*EXERCISE REQUIREMENTS*
Copy out the listing below line for line without changing anything, but leave out the pictures.

*SUPPLIED ENTRIES*
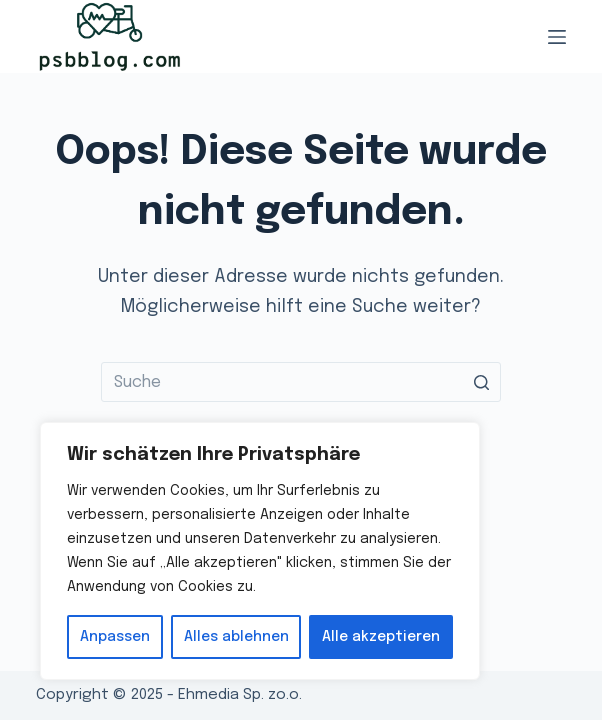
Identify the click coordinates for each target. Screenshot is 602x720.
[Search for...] (301, 382)
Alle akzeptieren (381, 637)
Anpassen (115, 637)
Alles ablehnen (236, 637)
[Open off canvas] (557, 37)
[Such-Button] (481, 382)
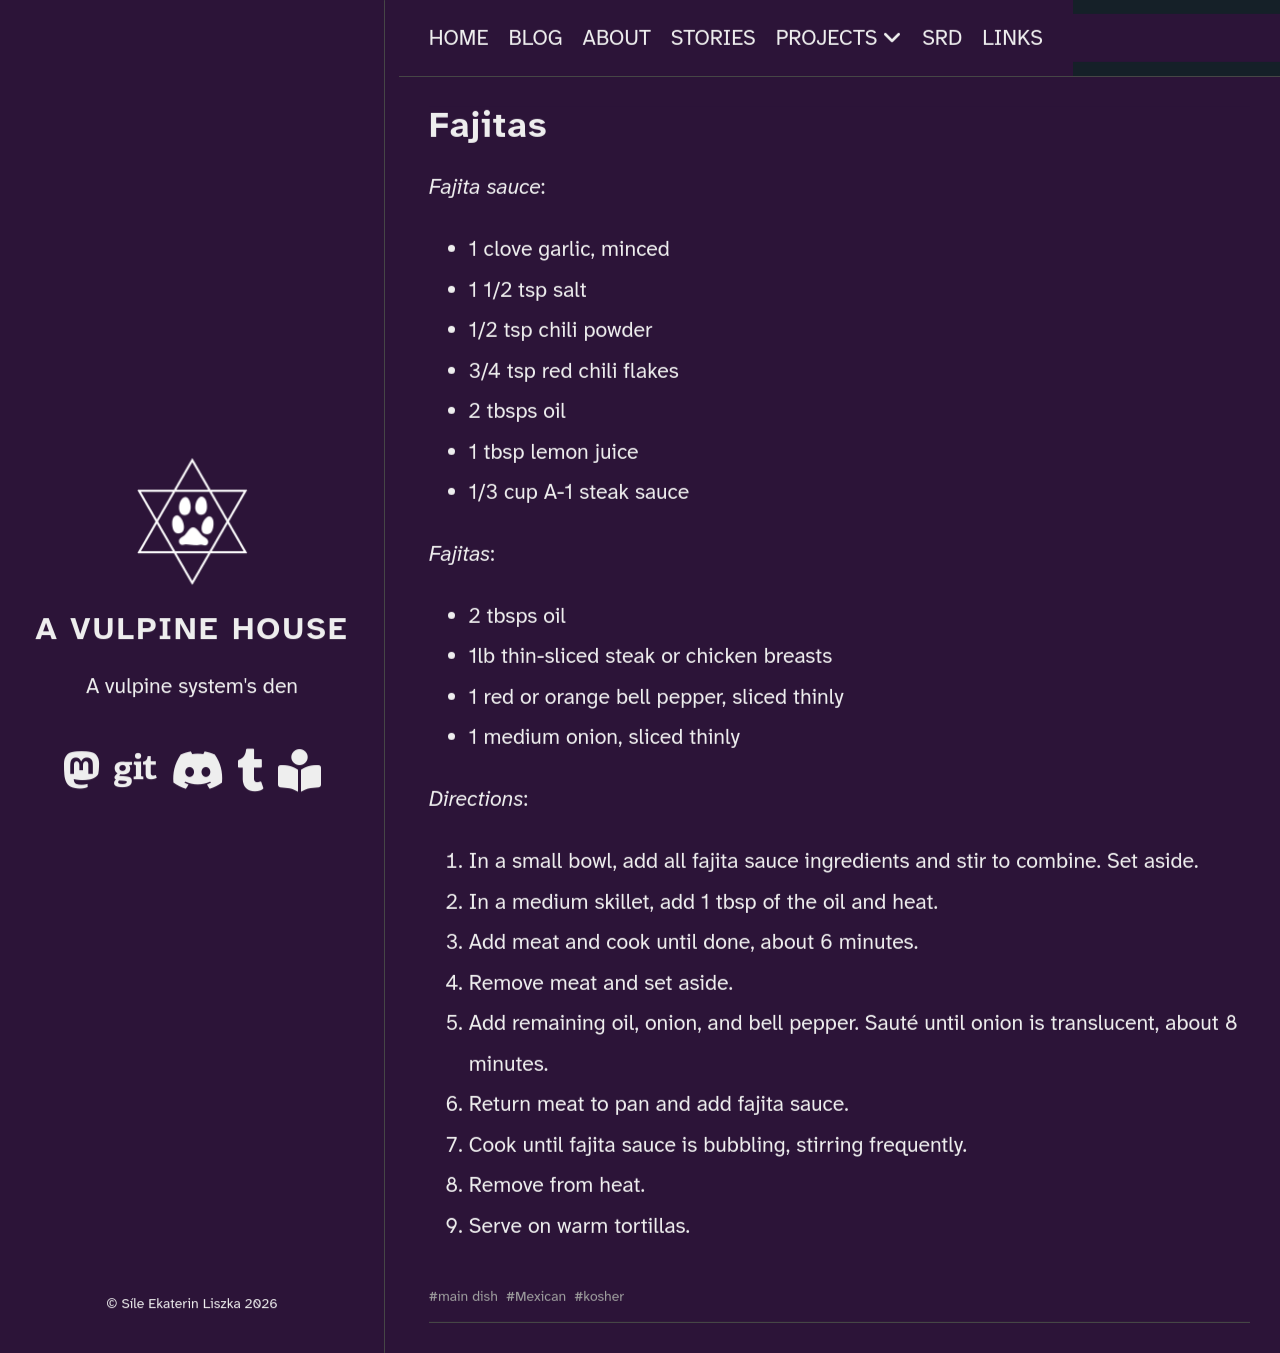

*RIGHT ANSWER*
Identify the click coordinates for each target. Screenshot is 602x720.
[Search for...] (301, 382)
Alle akzeptieren (381, 637)
Anpassen (115, 637)
Alles ablehnen (236, 637)
[Open off canvas] (557, 37)
[Such-Button] (481, 382)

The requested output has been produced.